Opificio Golinelli opened in 2015, and in just two years, you have inaugurated one of the first local, MIUR-funded laboratories for employability, which is promoted by a network that unites some schools in Bologna and some Emilia-Romagna, public and private companies. You opened the new Art and Science Centre: how did you do so much in such a short time?
The secret was Marino Golinelli. The Foundation existed since 1988, but some years ago Golinelli repositioned the Foundation by providing it with resources, governance and a vision that allowed it to project itself into the future. The Foundation abandoned the idea of acting on a subsidiary basis and to sit down with the institutions as equals and share development strategies. These elements exponentially accelerated the Foundation over the last eight-nine years and had led us to define an ambitious multi-year programme: Opus 2065. Our goal is to grow new generations. So far this has been translated into education and training, but now we are adding research and support for entrepreneurs. In summary, there is the founder’s willingness to actively operate using an integrated logic as a strategic player and not just a subsidiary.
Why did you choose to establish yourself in such a peripheral area, by redeveloping the foundries?
Opening the Opificio outside Bologna’s centre was highly desirable and what is happening today is that we are making strategic considerations for this city’s area development. A city can only be polycentric and being in the west of Bologna projects us towards Modena, Ferrara, Milan, and Turin. To make innovation and social development we need to have a "glocal" approach, with strong roots in the area. We have close ties with sports centres, student associations, neighbourhood youth summer school projects, which avoid school leaving. At the same time, we can take a more comprehensive look at the Central-North clusters with their international contacts. Last year our activities involved around 110,000 students, of which 20,000 arrived from all over Italy. We need to be on a level to compete with, if not Silicon Valley but at least, Boston and Tel Aviv. The qualification of urban fabric means knotting the threads of a social fabric. This is an important metaphor because Opificio is vision-centred – culture and knowledge are the dress of what we are… but first there is the vision.

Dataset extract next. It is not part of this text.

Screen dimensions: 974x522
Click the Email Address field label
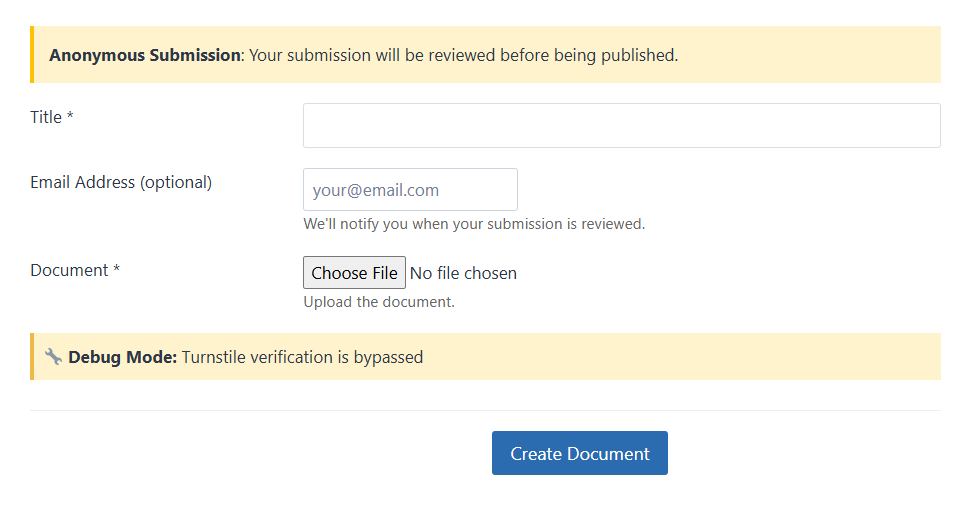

For innovation and social development, you need to have a "glocal" approach. It is necessary if we want to compete with Boston and Tel Aviv.
You have chosen the name "Opificio" and the new Centre aims to "recompose the fracture between humanistic culture and sciences" is this the key to the future?
We care about the opus, or “doing” using a holistic knowledge that holds together art, science and technology, humanistic and scientific knowledge. But also the practical knowledge and focus on the experience and the laboratory because culture is born from knowing and doing. No one knows-it-all, and this is where the Foundation’s third aspect, which is networking, comes into play. The idea is to create an educational area that puts businesses close to schools, with the help of administrations and the key role of research centres. The new territorial laboratory for employability is a symbol of all this. Our role? The catalyst, the enzyme, the aggregator.